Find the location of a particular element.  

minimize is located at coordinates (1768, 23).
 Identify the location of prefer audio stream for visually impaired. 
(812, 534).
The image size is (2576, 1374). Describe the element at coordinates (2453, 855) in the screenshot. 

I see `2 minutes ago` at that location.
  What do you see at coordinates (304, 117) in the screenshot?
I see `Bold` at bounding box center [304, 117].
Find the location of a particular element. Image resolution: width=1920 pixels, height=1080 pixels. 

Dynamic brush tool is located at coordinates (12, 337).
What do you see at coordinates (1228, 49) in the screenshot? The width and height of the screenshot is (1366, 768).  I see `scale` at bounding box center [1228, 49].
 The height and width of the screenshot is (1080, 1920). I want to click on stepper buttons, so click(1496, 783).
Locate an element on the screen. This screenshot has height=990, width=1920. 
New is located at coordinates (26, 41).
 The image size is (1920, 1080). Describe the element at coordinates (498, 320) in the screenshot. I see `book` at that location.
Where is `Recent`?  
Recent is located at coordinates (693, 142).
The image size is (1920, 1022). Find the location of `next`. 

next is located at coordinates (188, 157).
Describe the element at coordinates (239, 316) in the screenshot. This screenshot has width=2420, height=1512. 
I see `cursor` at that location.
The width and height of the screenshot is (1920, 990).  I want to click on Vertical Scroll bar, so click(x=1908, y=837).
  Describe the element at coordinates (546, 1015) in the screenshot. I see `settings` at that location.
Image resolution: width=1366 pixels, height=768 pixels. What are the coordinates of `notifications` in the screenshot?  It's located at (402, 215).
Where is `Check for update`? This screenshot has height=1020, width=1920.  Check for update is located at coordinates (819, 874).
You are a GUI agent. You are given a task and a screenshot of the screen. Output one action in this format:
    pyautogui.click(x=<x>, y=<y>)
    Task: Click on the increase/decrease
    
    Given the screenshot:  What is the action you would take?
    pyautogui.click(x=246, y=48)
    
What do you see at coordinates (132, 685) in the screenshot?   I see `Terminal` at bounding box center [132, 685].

+--

**OBJECTIVE:** Please return all of the material above word for word, with every line unchanged.

**EXERCISE RESPONSE:**
Find the location of a particular element.  

minimize is located at coordinates (1768, 23).
 Identify the location of prefer audio stream for visually impaired. 
(812, 534).
The image size is (2576, 1374). Describe the element at coordinates (2453, 855) in the screenshot. 

I see `2 minutes ago` at that location.
  What do you see at coordinates (304, 117) in the screenshot?
I see `Bold` at bounding box center [304, 117].
Find the location of a particular element. Image resolution: width=1920 pixels, height=1080 pixels. 

Dynamic brush tool is located at coordinates (12, 337).
What do you see at coordinates (1228, 49) in the screenshot? The width and height of the screenshot is (1366, 768).  I see `scale` at bounding box center [1228, 49].
 The height and width of the screenshot is (1080, 1920). I want to click on stepper buttons, so click(1496, 783).
Locate an element on the screen. This screenshot has height=990, width=1920. 
New is located at coordinates (26, 41).
 The image size is (1920, 1080). Describe the element at coordinates (498, 320) in the screenshot. I see `book` at that location.
Where is `Recent`?  
Recent is located at coordinates (693, 142).
The image size is (1920, 1022). Find the location of `next`. 

next is located at coordinates (188, 157).
Describe the element at coordinates (239, 316) in the screenshot. This screenshot has width=2420, height=1512. 
I see `cursor` at that location.
The width and height of the screenshot is (1920, 990).  I want to click on Vertical Scroll bar, so click(x=1908, y=837).
  Describe the element at coordinates (546, 1015) in the screenshot. I see `settings` at that location.
Image resolution: width=1366 pixels, height=768 pixels. What are the coordinates of `notifications` in the screenshot?  It's located at (402, 215).
Where is `Check for update`? This screenshot has height=1020, width=1920.  Check for update is located at coordinates (819, 874).
You are a GUI agent. You are given a task and a screenshot of the screen. Output one action in this format:
    pyautogui.click(x=<x>, y=<y>)
    Task: Click on the increase/decrease
    
    Given the screenshot:  What is the action you would take?
    pyautogui.click(x=246, y=48)
    
What do you see at coordinates (132, 685) in the screenshot?   I see `Terminal` at bounding box center [132, 685].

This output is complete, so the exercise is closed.